## WHAT TO DO
The line holding "Task: Open the rows per page dropdown" and every line after it through the end of the entries below: retype these exactly and nothing more.

★ ★ ★ ★ ★

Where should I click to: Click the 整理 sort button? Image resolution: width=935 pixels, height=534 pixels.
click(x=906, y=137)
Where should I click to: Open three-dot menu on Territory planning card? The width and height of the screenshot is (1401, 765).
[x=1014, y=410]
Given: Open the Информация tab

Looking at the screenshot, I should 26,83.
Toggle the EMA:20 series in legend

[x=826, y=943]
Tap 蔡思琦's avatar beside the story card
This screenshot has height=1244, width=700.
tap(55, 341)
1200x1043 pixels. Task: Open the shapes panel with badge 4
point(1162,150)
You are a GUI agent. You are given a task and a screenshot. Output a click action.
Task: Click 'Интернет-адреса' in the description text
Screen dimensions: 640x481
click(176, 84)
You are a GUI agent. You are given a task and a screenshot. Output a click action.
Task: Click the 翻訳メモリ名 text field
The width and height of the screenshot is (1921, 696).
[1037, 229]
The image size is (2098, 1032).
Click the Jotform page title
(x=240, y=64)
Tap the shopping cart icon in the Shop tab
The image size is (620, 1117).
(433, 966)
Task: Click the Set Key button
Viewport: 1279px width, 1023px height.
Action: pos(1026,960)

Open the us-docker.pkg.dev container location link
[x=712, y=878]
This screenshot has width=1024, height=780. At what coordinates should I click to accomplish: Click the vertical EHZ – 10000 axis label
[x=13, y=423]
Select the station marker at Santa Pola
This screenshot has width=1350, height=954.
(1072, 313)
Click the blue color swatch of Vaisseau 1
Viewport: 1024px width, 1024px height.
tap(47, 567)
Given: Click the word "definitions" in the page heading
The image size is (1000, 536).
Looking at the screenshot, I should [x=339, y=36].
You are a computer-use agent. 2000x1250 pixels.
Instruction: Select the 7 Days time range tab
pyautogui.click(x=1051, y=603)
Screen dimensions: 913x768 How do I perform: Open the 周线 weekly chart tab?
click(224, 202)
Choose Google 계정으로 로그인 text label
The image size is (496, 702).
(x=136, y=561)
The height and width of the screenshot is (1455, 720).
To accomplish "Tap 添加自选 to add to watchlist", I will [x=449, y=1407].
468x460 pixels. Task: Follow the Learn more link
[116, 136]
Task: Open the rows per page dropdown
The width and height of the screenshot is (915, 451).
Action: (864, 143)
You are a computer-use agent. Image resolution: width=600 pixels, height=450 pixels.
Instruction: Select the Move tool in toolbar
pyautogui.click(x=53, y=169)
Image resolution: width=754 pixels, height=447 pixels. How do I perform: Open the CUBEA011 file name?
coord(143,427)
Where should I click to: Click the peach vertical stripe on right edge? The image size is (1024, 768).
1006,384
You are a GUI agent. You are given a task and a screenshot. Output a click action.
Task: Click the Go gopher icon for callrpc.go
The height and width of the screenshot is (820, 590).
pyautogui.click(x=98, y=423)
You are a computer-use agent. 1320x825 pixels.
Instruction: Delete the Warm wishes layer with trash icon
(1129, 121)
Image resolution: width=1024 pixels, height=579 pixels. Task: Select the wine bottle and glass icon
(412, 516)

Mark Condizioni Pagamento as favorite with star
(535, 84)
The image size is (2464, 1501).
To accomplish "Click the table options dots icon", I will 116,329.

★ ★ ★ ★ ★

## EXERCISE RESULT
Task: Open the rows per page dropdown
The width and height of the screenshot is (915, 451).
Action: (864, 143)
You are a computer-use agent. Image resolution: width=600 pixels, height=450 pixels.
Instruction: Select the Move tool in toolbar
pyautogui.click(x=53, y=169)
Image resolution: width=754 pixels, height=447 pixels. How do I perform: Open the CUBEA011 file name?
coord(143,427)
Where should I click to: Click the peach vertical stripe on right edge? The image size is (1024, 768).
1006,384
You are a GUI agent. You are given a task and a screenshot. Output a click action.
Task: Click the Go gopher icon for callrpc.go
The height and width of the screenshot is (820, 590).
pyautogui.click(x=98, y=423)
You are a computer-use agent. 1320x825 pixels.
Instruction: Delete the Warm wishes layer with trash icon
(1129, 121)
Image resolution: width=1024 pixels, height=579 pixels. Task: Select the wine bottle and glass icon
(412, 516)

Mark Condizioni Pagamento as favorite with star
(535, 84)
The image size is (2464, 1501).
To accomplish "Click the table options dots icon", I will 116,329.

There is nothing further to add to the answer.